Armed men dressed in Somali police uniforms have stormed the court complex in the capital Mogadishu killing a number of people, before a gun battle erupted with security forces besieging the compound.
Hours after the attack at the court on Sunday, a large blast hit an area on the road to the Mogadishu airport, residents said.
Somali officials told Al Jazeera that nine fighters dressed in police uniforms attacked the court complex killed ten national security officers outside the court complex before entering.
Once inside the court, the fighters killed at least three people, including two lawyers and a spokesperson of the court.
An al-Shabab spokesperson claimed responsibility for the attacks, telling Al Jazeera that as a state institution the court complex was a "legitimate target".
Hours later, a car bomb exploded at a building housing Somali intelligence along the road to the airport as Turkish and African Union (AU) vehicles were passing, police and witnesses said.
Government forces then opened fire and blocked the road.
"The car bomb exploded near the gate of a building housing the Somali security. AU and Turkish cars were also passing there. We are still investigating the target and casualties," Qadar Ali, a police officer told the Reuters news agency.
A Turkish official who spoke on condition of anonymity told Reuters that one of its Red Crescent vehicles was passing at the time of the explosion.

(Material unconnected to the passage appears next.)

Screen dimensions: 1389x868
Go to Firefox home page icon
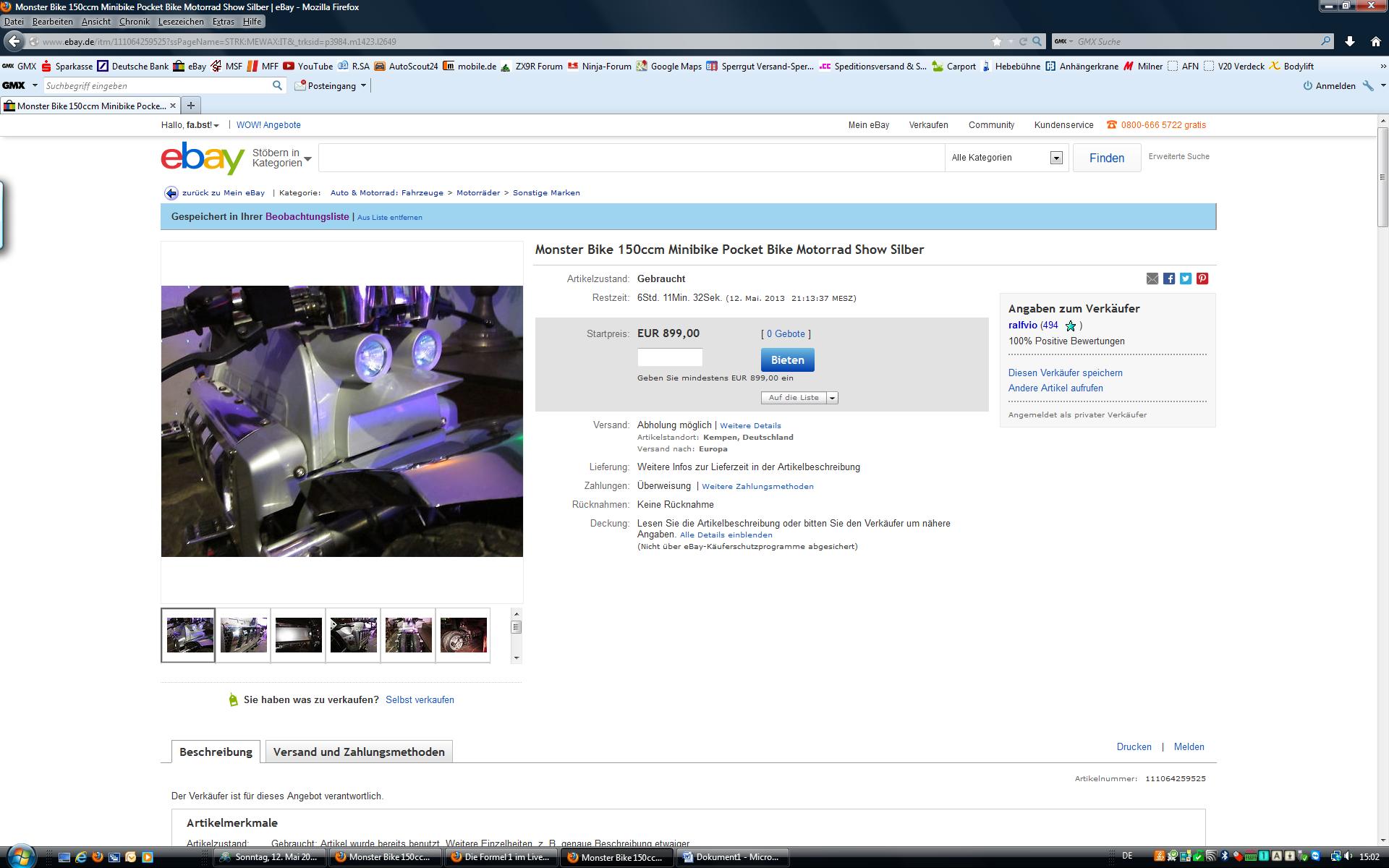(x=1376, y=41)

A Somali driver was killed and three Turkish passengers were wounded, the official said.
In total, Somali officials said more than 30 people were killed on Sunday, including the nine fighters who stormed the court.
'Sign of desperation'
In control of much of the capital Mogadishu between 2009 and 2011, al-Shabab has been forced out of most major cities in central and southern Somalia by African Union peacekeepers.

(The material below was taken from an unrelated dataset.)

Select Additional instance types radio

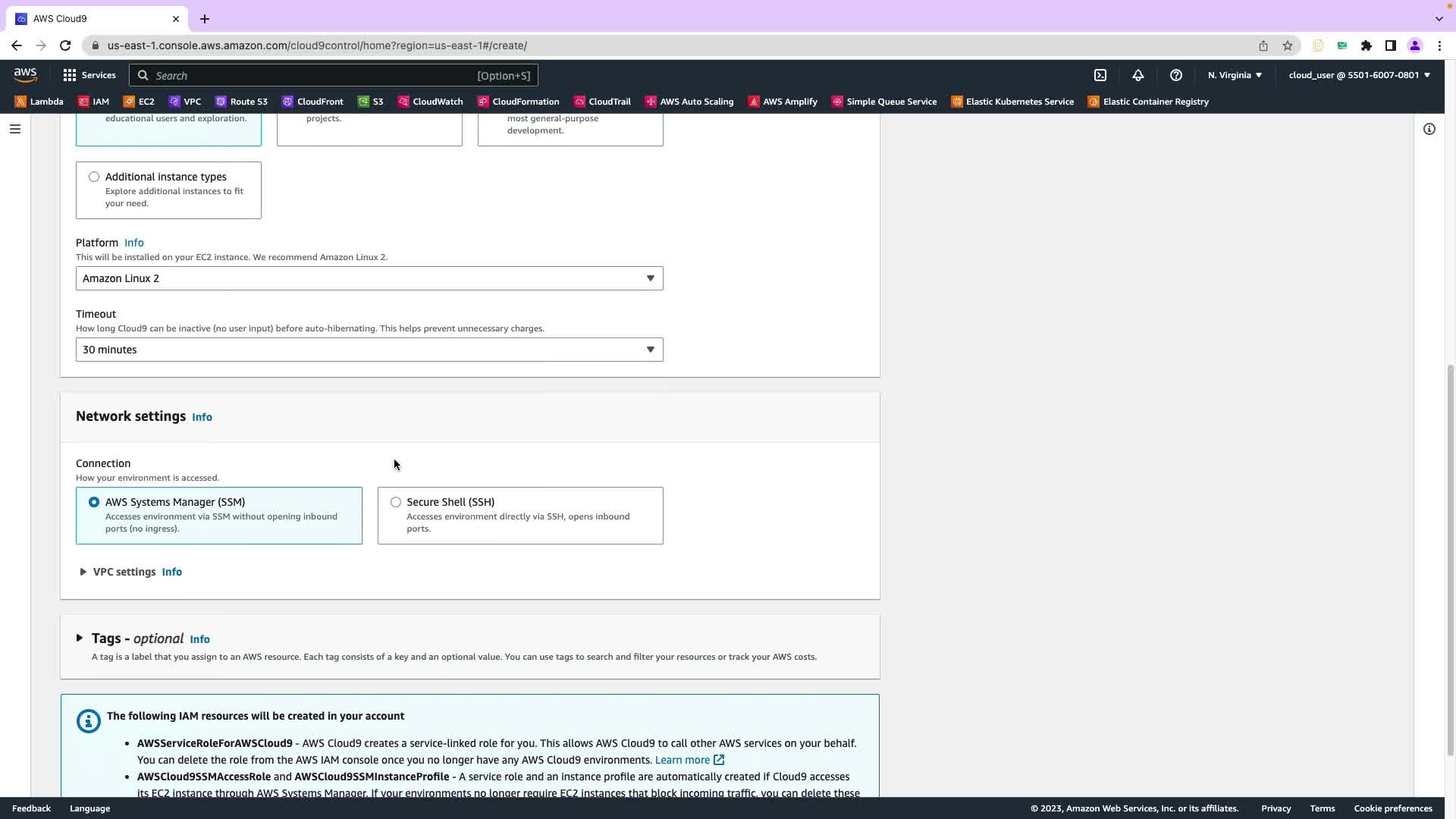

But the al-Qaeda-linked fighters have claimed responsibility for a number of suicide bombings in Mogadishu this year.
Last month at least 10 people were killed by a car bomb claimed by al-Shabab in Mogadishu, police said.
Somali President Hassan Sheikh Mohamud called Sunday's attacks a “sign of desperation by the terrorists, who’ve lost all their stronghold and are in complete decline right across Somalia.”
"Somalia is moving and will keep moving forward and will not be prevented to achieve the ultimate noble goal, a peaceful and stable Somalia, by a few desperate terrorists," Mohamud said in a statement.
Al Jazeera’s Peter Greste reporting from neighbouring Kenya said it’s clear that the Somali capital isn’t “as safe as the government would like to believe.”
“But there is a certain degree of stability and security that we haven’t seen there for two years, and I know that the government is very keen to try and make sure that it stays that way.”